[[ INPUT FOR THIS TASK, beginning ]]
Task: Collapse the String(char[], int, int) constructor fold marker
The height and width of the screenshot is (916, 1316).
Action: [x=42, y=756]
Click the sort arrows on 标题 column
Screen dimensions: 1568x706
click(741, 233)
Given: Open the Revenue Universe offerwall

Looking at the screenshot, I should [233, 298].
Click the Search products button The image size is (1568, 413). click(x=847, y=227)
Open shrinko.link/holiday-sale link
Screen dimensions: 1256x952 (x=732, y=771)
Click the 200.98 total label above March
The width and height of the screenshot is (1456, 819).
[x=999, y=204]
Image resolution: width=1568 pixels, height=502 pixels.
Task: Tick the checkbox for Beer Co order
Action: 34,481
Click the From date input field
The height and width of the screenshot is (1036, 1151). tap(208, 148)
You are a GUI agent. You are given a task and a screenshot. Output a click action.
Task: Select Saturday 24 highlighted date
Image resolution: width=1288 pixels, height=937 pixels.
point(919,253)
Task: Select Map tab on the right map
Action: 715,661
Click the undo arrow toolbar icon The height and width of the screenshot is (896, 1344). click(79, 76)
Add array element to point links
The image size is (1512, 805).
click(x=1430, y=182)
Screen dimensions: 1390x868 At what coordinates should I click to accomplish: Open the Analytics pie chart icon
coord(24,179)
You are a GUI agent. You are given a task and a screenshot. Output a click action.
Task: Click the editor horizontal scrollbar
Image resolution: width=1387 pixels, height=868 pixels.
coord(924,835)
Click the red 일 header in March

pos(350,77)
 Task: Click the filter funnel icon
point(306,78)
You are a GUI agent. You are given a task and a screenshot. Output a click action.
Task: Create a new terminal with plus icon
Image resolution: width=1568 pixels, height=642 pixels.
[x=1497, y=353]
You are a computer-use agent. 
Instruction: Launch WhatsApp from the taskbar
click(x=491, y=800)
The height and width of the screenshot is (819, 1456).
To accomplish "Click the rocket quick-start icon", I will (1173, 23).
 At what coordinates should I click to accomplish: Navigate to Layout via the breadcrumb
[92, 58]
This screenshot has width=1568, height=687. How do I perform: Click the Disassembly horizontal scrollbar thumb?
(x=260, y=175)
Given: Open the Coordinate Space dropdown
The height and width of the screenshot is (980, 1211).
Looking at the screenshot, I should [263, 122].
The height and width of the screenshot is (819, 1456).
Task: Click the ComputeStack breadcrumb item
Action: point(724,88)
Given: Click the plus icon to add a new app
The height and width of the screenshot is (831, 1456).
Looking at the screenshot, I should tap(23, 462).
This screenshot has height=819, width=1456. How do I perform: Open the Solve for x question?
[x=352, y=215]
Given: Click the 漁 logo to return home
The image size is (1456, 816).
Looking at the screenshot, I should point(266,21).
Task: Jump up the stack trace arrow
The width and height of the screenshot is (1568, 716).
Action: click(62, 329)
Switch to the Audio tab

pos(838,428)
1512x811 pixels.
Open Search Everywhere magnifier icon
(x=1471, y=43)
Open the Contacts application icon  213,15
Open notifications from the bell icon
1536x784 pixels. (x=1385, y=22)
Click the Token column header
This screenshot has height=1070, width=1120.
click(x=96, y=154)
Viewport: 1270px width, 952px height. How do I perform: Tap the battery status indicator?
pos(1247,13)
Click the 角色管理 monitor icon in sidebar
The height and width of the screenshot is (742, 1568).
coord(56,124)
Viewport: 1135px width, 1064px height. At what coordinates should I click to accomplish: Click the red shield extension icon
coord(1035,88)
[[ INPUT FOR THIS TASK, end ]]
• YOUR INSTRUCTIONS: Across the entries above, how many lines carry the word "column"? Write only the number.

• YOUR SOLUTION: 2